1859-1860
During this winter Tolstoy devoted much time to an attempt to organise schools on and near his estate. The education of its peasant children was one of the things Russia most needed, and most terribly neglected. Tolstoy recognised this, and set himself strenuously and eagerly to show how the great need could be met. The work he did at this time was, however, only preliminary to what he undertook after his next visit to Western Europe, and he was far from being mentally at peace. At the commencement of the New Year he noted in his Diary: 'The burden of the estate, the burden of bachelor life, and all sorts of doubts and pessimistic feelings agitate my mind.'
One mention of the serfs (who were now nearing freedom) occurs in a letter Tolstoy wrote to Fet on 23rd February 1860, in reply to a note in which the latter had expressed a wish to buy an estate, settle down in the country, and devote himself to farming. Tolstoy replies that there is an estate for sale adjoining his own, containing:
Four hundred desyatíns of good land with, unfortunately, seventy souls of bad serfs. But that does not matter; they will gladly pay quit-rent [in lieu of personal service] as mine do, at the rate of Rs. 30 a tyaglo [man and wife with an allotment of land] or Rs. 660 for the twenty-two tyaglos, and you will get not less than that, if not more, at the Emancipation, and will have sufficient unexhausted land and meadow left to yield about Rs. 2000 a year, or over Rs. 2600 in all. The price asked for the estate is Rs. 24,000, besides a mortgage of about Rs. 5000.... At any rate it would be a good bargain to buy it for Rs. 20,000.... The seller is an old man who is ruined, and wants to sell it quickly in order to get rid of his son-in-law. He has twice sent to offer it me. The above calculation shows what the estate should yield in a couple of years' time if about Rs. 5000 be spent on improving it; but even in its present condition one can answer for a return of Rs. 1500, which is more than 7 per cent. on the cost.

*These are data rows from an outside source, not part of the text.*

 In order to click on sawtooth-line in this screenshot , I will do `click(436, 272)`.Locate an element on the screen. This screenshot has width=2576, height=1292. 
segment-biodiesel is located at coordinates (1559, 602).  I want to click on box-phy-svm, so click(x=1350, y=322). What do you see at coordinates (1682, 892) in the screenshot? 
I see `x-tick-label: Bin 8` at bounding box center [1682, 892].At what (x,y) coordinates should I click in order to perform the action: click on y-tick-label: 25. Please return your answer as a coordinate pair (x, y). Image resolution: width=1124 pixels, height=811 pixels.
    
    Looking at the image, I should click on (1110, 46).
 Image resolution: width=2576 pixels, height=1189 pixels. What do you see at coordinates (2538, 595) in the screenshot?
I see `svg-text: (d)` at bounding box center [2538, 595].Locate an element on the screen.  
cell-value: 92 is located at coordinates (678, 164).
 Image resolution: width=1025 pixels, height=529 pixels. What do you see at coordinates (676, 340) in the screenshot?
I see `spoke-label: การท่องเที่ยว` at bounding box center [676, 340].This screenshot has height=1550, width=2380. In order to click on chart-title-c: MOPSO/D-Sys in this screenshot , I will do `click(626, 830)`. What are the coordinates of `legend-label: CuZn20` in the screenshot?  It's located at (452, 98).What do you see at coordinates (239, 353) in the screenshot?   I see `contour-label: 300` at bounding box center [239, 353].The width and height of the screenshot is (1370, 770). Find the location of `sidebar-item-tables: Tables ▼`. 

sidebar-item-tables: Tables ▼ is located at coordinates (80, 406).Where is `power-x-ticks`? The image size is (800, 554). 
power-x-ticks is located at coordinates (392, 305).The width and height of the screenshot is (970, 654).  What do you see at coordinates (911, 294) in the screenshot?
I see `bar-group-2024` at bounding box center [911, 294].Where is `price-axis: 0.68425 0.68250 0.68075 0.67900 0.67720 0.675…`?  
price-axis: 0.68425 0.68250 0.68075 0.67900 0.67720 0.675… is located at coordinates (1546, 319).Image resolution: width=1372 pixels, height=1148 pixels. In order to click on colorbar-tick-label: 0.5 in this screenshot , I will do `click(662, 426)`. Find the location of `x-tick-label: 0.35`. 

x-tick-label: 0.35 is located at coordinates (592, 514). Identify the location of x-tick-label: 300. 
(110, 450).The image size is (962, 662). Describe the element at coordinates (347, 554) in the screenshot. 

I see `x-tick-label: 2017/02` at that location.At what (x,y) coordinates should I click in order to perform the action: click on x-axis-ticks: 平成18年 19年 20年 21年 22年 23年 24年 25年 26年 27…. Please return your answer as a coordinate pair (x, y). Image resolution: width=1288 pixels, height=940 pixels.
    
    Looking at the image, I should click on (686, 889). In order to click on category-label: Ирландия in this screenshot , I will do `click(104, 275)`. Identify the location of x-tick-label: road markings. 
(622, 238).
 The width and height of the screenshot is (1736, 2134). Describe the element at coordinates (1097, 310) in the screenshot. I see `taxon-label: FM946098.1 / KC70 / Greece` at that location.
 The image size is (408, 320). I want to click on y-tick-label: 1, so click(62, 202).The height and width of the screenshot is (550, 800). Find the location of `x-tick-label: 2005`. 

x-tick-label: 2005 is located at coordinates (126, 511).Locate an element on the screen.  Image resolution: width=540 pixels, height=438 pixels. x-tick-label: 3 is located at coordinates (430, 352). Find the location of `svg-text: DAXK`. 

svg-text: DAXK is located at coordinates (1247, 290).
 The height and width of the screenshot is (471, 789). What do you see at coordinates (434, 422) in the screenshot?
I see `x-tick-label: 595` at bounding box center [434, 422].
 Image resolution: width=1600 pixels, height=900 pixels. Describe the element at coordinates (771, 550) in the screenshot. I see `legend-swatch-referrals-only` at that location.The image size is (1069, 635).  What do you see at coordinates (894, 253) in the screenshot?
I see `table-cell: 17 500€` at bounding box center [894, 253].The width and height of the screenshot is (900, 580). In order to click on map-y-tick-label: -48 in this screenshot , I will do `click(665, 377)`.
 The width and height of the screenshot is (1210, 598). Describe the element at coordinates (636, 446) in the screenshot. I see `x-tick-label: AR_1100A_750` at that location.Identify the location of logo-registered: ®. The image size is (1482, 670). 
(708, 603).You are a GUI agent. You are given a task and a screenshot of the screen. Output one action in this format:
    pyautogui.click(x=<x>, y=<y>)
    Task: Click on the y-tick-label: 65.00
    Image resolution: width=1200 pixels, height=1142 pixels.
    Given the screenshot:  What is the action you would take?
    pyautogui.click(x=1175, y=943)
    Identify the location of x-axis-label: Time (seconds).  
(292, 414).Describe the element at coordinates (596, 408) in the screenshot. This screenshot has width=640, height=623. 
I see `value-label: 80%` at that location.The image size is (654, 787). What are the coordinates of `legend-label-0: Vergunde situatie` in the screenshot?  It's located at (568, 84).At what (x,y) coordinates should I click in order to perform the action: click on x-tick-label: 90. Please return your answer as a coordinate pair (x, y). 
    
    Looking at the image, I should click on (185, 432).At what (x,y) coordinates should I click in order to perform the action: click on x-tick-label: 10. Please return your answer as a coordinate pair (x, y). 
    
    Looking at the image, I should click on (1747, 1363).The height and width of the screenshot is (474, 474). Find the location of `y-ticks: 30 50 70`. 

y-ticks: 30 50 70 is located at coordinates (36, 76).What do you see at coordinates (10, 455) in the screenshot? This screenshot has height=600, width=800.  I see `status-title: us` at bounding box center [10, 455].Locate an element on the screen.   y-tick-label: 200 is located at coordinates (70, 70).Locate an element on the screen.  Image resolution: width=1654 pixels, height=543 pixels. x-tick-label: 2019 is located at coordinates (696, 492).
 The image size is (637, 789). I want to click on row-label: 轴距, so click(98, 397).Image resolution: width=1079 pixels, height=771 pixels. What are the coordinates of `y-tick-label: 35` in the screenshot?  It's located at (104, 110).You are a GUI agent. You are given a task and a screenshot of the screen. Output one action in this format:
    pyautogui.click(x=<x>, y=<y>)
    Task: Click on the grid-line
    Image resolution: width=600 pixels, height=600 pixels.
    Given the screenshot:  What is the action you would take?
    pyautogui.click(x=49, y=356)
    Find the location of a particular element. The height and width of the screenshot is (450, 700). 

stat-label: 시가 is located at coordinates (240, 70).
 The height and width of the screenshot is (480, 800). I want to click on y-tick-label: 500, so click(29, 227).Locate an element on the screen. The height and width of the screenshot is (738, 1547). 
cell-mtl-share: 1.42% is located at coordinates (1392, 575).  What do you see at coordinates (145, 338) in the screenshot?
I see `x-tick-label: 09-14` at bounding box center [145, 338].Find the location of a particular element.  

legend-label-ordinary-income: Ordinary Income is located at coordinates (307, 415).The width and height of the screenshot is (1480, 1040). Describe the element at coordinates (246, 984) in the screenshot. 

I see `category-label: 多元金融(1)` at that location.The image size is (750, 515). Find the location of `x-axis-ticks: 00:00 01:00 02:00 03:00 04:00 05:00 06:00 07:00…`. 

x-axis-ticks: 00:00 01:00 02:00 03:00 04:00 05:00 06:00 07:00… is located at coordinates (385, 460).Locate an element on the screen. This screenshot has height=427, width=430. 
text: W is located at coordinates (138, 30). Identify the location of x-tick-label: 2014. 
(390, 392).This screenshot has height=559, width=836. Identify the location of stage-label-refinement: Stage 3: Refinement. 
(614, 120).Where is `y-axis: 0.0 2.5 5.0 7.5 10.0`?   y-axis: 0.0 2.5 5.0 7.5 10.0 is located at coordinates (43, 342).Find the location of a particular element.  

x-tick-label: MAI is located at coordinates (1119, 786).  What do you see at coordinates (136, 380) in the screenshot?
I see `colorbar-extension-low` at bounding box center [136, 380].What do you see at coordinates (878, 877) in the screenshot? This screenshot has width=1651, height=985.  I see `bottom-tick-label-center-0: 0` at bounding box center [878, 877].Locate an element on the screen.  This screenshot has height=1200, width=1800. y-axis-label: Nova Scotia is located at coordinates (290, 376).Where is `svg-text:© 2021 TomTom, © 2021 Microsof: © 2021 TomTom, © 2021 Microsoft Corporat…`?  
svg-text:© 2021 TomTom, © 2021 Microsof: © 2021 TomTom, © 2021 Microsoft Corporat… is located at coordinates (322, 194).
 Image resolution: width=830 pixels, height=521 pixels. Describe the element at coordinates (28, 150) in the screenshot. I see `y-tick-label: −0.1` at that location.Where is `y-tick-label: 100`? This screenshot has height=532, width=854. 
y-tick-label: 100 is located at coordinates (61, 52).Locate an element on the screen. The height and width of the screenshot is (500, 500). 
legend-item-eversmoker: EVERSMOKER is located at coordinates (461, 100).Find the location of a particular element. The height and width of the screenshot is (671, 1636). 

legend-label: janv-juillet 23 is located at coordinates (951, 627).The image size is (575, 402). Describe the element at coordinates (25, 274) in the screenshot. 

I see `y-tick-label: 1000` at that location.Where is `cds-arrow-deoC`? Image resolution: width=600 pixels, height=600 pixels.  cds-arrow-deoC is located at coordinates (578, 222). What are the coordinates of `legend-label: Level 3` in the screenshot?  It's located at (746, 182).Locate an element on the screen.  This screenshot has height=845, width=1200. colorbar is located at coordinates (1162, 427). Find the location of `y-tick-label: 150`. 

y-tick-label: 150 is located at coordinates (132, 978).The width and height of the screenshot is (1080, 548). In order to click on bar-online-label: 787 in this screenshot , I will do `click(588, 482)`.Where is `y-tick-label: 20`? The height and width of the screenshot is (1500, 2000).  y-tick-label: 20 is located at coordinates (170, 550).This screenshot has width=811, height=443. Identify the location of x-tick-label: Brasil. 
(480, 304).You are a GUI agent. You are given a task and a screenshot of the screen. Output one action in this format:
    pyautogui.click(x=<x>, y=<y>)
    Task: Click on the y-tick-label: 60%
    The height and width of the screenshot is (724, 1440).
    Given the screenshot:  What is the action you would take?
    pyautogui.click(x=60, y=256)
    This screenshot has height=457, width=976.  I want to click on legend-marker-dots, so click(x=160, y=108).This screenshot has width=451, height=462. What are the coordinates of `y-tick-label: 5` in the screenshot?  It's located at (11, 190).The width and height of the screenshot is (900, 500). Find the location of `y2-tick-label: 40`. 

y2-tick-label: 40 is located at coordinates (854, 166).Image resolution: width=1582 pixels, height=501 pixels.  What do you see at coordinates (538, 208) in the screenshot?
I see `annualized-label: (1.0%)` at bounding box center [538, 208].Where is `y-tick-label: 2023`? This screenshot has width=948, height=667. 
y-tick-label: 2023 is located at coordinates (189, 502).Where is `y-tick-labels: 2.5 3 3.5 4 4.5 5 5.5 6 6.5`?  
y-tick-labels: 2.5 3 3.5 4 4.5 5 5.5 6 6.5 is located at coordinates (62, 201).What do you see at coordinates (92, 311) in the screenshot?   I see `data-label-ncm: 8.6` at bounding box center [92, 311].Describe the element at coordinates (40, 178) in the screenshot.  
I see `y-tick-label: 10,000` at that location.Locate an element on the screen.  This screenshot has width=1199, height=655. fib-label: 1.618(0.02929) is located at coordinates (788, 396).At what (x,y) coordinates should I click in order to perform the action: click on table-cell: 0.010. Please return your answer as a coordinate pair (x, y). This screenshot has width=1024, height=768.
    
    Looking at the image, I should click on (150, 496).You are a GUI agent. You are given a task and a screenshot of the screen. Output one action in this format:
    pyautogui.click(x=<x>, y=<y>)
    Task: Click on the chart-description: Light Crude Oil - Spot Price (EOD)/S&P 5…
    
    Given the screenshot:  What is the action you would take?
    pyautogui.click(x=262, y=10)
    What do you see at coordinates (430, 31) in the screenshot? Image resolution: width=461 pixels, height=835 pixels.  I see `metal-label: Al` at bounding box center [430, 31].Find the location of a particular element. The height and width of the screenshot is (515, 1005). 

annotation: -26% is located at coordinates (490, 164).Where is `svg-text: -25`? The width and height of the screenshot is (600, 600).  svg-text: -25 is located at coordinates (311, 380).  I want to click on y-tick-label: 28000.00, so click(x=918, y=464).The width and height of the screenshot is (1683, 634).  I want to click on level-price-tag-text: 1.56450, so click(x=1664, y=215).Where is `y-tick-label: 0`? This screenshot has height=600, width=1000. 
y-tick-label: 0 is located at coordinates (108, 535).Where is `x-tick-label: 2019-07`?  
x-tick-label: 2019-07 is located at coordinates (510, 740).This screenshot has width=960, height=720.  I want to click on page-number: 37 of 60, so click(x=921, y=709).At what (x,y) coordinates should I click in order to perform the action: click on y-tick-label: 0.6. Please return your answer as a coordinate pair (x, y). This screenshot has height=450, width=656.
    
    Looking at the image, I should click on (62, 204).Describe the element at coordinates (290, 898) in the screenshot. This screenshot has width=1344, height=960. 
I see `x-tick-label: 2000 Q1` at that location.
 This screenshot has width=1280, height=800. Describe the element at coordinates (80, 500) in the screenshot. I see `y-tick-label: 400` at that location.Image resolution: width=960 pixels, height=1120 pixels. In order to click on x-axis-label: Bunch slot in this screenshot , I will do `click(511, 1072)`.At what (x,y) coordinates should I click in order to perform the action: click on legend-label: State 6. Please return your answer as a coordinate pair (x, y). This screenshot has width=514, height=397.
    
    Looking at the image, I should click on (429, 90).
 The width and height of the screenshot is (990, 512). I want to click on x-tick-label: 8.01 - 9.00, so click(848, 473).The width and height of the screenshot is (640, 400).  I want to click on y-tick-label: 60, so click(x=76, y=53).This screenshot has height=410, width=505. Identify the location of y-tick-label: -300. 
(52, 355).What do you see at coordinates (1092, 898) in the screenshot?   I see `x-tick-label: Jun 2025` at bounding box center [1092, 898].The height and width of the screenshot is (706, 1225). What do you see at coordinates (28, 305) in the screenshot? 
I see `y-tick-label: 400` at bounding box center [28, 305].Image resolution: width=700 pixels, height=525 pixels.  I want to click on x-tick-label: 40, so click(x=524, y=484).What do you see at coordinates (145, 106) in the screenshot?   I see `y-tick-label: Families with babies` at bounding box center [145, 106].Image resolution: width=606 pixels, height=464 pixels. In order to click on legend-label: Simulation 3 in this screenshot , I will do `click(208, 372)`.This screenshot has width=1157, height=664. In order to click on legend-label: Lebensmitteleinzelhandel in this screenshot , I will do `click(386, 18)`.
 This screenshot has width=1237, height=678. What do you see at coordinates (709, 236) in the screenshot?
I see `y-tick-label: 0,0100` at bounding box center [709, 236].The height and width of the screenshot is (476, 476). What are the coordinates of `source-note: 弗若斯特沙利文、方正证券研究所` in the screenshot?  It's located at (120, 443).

In Russia to buy serfs was not then considered more discreditable than it is in England to-day to buy shares in a china or match factory; and in the same letter Tolstoy goes on to discuss literature:
I have read Tourgénef's On the Eve. This is my opinion: to write novels is undesirable, especially for people who are depressed and do not well know what they want from life. However, On the Eve is much better than A Nest of Gentlefolk, and there are in it excellent negative characters: the artist and the father. The rest are not types; even their conception, their position, is not typical, or they are quite insignificant. That however is always Tourgénef's mistake. The girl is hopelessly bad: 'Ah, how I love thee ... her eyelashes were long.' In general it always surprises me that Tourgénef, with his mental powers and poetic sensibility, should even in his methods not be able to refrain from banality. This banality shows itself most of all in his negative methods, which recall Gógol. There is no humanity or sympathy for the characters, but the author exhibits monsters whom he scolds and does not pity. This jars painfully with the tone and intention of Liberalism in everything else. It was all very well in the days of Tsar Goroh Ostróvsky's The Storm is, in my opinion, a wretched work, but will be successful. Not Ostróvsky and Tourgénef are to blame, but the times.... Something else is now needed: not that we should learn and criticise, but that we should teach Jack and Jill at least a little of what we know. This letter to Fet, who was in Moscow, ends with requests to procure some books, including a veterinary handbook, a veterinary instrument, and a lancet for use on human beings; to see about procuring six ploughs of a special make, and to find out the price of clover and timothy-grass, of which Tolstoy had some to sell.